▸ Given text:
.....
So I'm just trying to think about how I would go about doing this.  Split the string so that you have things in parentheses by themselves... i.e.: "Mn","(H2S)","3H2SO4","(SO)","4".  And then I wanted to split something like "3H2SO4" into "3" and "H2SO4", but I didn't want to limit it to a single number at the beginning.

Wow, such a hard problem... heh, my brain's going to explode.  Time for lunch!  Yum! 

Thanks for the help, howardm4.  This should get me started. 

By the way, do you think you could explain how those perl scripts you wrote actually work?  That would be helpful too, as I'm not a perl expert.


----------



## howardm4 (Jul 11, 2002)

jeez, I'm such a moron sometimes.

$_ = 'Mn(h2s)3h2so4(so)4';
(@list) = ($_ =~ /(\(*\w+\)*)/g);

foreach (@list) {
# if the element starts w/ a number
# then effectively split it by putting
# it on a new line.  Otherwise just print.
# You'll need to adjust this to taste
  if (/^(\d+)(.+)/ {
    print "$1\n$2\n";
  }
  else {
    print "$_\n";
  }
}

willl do what you want now that you've
made it clear.
.....
▸ Required task: Write the next part of the forum thread about splitting chemical formula strings with Perl, picking up after its last line.

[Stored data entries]
.....
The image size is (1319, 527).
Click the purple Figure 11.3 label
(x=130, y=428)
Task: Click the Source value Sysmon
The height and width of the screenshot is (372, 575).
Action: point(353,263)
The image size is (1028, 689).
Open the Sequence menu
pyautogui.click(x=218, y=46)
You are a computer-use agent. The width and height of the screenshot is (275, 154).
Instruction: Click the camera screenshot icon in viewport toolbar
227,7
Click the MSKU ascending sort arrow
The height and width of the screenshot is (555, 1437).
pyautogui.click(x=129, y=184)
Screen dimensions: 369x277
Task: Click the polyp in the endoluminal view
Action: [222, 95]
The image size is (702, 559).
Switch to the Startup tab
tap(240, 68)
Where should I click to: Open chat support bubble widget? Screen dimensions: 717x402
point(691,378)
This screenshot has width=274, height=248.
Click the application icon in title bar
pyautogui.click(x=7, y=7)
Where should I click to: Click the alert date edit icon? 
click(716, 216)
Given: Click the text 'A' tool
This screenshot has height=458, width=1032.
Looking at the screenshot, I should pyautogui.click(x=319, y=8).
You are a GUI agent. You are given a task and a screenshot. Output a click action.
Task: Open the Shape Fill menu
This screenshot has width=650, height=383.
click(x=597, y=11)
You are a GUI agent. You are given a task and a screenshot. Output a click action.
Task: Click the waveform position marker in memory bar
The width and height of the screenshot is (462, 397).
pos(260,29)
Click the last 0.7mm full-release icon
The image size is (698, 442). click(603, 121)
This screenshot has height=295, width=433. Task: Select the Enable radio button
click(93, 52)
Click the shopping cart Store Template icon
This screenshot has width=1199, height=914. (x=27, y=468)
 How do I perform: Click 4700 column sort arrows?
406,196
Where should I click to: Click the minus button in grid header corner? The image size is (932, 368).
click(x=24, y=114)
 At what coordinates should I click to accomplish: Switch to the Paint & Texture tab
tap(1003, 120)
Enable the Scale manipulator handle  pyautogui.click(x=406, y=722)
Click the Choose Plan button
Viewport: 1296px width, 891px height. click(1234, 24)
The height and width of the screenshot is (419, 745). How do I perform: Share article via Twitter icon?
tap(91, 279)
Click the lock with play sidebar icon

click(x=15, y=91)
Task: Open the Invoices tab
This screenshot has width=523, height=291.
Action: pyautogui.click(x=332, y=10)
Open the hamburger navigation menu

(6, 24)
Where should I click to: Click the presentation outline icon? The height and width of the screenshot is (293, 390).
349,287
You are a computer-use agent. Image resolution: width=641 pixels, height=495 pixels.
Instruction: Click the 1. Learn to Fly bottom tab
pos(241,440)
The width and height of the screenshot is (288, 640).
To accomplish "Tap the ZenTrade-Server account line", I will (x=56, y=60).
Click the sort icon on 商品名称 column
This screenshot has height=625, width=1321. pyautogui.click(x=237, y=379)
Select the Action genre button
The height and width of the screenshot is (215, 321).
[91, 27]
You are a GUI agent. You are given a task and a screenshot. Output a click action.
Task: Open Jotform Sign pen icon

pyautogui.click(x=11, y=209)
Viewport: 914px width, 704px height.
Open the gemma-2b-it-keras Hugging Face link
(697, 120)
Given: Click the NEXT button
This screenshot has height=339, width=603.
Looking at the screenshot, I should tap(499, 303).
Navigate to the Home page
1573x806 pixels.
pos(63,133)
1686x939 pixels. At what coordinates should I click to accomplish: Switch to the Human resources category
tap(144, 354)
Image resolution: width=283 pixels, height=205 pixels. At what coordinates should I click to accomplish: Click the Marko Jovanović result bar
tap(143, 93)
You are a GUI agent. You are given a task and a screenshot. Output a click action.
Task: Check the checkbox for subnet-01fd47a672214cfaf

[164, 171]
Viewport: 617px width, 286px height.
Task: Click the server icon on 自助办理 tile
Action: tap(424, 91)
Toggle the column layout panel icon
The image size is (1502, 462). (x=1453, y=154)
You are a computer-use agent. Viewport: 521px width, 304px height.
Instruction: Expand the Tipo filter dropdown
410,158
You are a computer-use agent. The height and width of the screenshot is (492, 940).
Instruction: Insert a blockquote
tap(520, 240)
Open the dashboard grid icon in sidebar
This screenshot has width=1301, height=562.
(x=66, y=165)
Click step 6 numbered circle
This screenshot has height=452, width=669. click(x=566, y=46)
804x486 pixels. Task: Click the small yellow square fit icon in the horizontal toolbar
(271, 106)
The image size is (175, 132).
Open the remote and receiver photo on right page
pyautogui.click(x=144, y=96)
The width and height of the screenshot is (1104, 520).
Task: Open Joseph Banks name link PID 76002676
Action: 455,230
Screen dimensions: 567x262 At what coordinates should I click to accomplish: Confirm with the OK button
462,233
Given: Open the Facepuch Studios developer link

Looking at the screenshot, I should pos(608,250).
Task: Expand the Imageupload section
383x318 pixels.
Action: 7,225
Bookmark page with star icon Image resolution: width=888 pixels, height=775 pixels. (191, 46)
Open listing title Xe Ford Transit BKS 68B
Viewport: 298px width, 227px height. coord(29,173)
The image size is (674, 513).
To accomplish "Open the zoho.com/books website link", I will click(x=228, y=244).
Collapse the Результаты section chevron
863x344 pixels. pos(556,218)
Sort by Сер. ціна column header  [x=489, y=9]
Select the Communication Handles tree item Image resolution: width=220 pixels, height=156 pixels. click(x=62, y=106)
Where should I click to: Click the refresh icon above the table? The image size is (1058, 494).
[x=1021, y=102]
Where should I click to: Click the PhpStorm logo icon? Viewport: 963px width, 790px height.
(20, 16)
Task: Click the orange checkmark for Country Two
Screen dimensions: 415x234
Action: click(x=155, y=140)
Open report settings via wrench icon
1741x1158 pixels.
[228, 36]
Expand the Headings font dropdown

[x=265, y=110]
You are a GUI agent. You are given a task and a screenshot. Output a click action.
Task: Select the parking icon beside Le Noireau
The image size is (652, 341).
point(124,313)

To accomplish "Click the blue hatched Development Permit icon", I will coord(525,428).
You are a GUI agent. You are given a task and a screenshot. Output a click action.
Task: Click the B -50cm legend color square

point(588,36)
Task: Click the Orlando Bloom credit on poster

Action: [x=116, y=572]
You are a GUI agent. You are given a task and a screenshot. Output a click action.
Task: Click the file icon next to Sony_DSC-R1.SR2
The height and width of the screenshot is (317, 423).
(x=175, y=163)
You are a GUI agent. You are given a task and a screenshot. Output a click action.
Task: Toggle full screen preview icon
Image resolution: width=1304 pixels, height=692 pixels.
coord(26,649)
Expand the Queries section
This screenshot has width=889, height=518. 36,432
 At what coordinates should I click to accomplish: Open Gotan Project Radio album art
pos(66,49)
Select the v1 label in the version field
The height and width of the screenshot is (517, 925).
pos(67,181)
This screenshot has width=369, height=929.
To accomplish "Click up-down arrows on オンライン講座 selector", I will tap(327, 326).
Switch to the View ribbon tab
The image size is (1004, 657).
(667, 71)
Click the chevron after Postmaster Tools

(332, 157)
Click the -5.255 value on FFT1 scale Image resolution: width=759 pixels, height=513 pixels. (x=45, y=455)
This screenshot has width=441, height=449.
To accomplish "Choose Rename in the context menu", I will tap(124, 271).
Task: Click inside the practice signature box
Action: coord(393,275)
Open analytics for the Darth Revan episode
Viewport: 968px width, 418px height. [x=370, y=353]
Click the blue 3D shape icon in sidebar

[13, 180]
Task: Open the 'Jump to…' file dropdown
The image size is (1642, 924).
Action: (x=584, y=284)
.....
▸ Response below:
First off, your statement 'I'd rather do
it in Unix' doesn't make sense.  It's all
Unix.  You're using a specific tool that runs
under Unix.  The right tool for the right 
job.  You're not 'cheating' by using Perl
instead of AWK.

All the line of code does is setup a 
regular expression that defines what
we're looking for which is some amount
of alphanumeric characters optionally
surrounded by paren's.  The /g says
'do it repeatedly (globally)'.  The rest
of it simply says 'load the members of 
the array 'list' with the output of the 
regular expression match'.

So, at the end of it, @list (the array) has
what you want in each element (ie. 'Mn'
is first array element $list[0]).


----------



## simX (Jul 11, 2002)

It gives me two errors (I'll try to fix it on my own, but I dunno how I'll do):



> syntax error at ./chemform.pl line 11, near "/^(\d+)(.+)/ {"
> syntax error at ./chemform.pl line 14, near "else"
> Execution of ./chemform.pl aborted due to compilation errors.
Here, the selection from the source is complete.